This series of blogs are designed to explore the inner implementation and desgin of hhvm, a PHP interpreter developed by Facebook. There are a set of topics should be covered, including:

HHVM is still in rapid developing, and the version I am working on is 3.6.0. However, I believe the main design and implementation would remain the same.

Overview

Function is a very important abstraction in any nowadays languages. How to construct a function and how to call it should be known if someone really want to understand the design of a language or its implementation.

For HHVM, there are three phase of a function call:

  1. Push function frame
  2. Push arguments
  3. Call the function

Let’s see a concrete example to explore what’re these phases do.

Function Call Workflow

In order to fully understand how hhvm works on function calls, let’s see the most naive example as usual. Here is a function-call example:

<?php

function foo ($str) {
	echo "foo is called with $str\n";
}

foo("hello!");

As always, let’s use hhvm -vEval.DumpHhas=true <example.php> command to translate the script into bytecodes. After the translation, we will see:

.main {
	FPushFuncD 1 "foo"
	String "hello!"
	FPassCE 0
	FCall 1
	PopR
	Int 1
	RetC
 }

.function [mayusevv] foo($str) {
	String "foo is called with "
	CGetL $str
	Concat
	String "\n"
	Concat
	Print
	PopC
	Null
	RetC
}

The function foo is quite clear and easy to understand.
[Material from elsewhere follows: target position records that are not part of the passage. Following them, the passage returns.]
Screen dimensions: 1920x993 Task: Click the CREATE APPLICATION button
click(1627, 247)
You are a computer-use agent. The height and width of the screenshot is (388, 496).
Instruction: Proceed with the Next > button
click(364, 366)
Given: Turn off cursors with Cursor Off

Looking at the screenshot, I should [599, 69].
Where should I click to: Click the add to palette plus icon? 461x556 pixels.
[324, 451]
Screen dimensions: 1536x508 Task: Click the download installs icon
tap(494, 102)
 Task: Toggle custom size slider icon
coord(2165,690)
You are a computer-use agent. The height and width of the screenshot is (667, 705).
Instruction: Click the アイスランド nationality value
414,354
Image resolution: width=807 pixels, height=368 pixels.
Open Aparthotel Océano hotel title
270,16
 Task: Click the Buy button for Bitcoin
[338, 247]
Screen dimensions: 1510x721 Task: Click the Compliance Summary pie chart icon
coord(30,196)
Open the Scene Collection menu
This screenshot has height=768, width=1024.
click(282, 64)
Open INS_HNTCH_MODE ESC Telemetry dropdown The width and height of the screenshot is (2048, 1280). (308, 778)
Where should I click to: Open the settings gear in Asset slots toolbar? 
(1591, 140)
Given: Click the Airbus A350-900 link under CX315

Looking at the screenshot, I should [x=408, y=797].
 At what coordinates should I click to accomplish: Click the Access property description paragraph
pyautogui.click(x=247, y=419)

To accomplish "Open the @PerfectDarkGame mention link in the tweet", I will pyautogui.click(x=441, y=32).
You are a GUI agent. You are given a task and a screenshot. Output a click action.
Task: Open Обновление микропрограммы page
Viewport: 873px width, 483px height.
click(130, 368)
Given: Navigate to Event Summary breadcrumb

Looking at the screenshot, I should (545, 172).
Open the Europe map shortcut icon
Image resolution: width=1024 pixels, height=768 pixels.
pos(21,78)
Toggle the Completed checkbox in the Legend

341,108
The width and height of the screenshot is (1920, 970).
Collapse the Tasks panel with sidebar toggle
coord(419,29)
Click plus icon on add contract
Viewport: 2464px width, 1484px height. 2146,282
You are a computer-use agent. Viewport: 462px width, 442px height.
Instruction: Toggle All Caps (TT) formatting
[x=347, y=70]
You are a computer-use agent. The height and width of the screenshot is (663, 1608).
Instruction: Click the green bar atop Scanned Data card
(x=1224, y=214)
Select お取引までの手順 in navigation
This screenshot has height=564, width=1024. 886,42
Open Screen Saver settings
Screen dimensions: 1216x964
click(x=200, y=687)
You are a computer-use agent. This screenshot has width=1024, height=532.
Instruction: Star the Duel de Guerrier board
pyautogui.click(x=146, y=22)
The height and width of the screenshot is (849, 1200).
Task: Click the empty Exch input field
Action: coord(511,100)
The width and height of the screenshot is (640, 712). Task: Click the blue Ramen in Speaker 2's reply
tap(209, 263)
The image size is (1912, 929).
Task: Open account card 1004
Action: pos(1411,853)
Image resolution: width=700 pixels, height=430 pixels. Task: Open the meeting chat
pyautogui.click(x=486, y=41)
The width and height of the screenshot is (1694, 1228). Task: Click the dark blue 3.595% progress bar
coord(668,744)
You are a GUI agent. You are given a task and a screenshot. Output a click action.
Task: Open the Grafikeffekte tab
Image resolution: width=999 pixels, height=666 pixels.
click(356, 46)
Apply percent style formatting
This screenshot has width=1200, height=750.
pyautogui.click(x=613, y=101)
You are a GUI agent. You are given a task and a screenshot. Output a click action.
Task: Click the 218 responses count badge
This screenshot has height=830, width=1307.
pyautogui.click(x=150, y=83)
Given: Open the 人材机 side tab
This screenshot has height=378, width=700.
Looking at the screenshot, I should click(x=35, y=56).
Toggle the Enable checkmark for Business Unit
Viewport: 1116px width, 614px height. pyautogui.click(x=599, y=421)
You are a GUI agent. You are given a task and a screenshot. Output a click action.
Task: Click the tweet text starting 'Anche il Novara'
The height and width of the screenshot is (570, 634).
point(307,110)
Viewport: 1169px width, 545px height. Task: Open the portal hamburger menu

It is .function foo{...} in the bytecode. Basically, it push literal string “foo is called with “ into the stack, get the content in $str to the stack too, and concatenate them for printing. At last, return Null as result (no one will take this value actually).

The key point is how can we, the interpreter, find and call the function “foo”. If you see .main{...} carefully, there are four basic steps which can be mapped to the phases we talked in the overview section:

  • Push function frame -> FPushFuncD
  • Push arguments -> FPassCE
  • Call the function -> FCall
  • Consume the result -> PopR

In the following sections, I will explain them in detail. Yet, the data structure as well as the mechanism is too both mass and mess to be clear, so I probably won’t show the bloody details of everythin.

FPushXXX

There are several different FPushXXX bytecode, such as FPushFunc, FpushFuncObjMethod, FPushClsMethod and so on. Ignoring whether they issue a warning or wheter using the stack of literal string as function name, the FPushXXX bytecode can be classified into five groups:

  • Pure function calls (FPushFunc)
  • Object method call (FPushObjMethod)
  • Class method call (FPushClsMethod)
  • Constructor call (FPushCtor)
  • Callable call (FPushCuf)

The name of the classification is quite self-explaining. In our most naive example, the program defines a pure function, which does not belong to any class, and calls it. So we met the instruction FPushFuncD. Here is the implementaion of the instruction FPushFuncD:

OPTBLD_INLINE void iopFPushFuncD(IOP_ARGS) {
	pc++;
	// (1) get the number of arguments
	auto numArgs = decode_iva(pc);
	
	// (2) find the calling function
	auto id = decode<Id>(pc);
	const NamedEntityPair nep =
 		vmfp()->m_func->unit()->lookupNamedEntityPairId(id);
 	Func* func = Unit::loadFunc(nep.second, nep.first);
 	
 	// (3) construct the function frame
	ActRec* ar = fPushFuncImpl(func, numArgs);
}

The macro is defined as:

#define IOP_ARGS   PC& pc

(1) Get the number of arguments: This line of code fetches the number of arguments from the bytecode. From the bytecode FPushFuncD 1 "foo", interpreter can know how many arguments are there.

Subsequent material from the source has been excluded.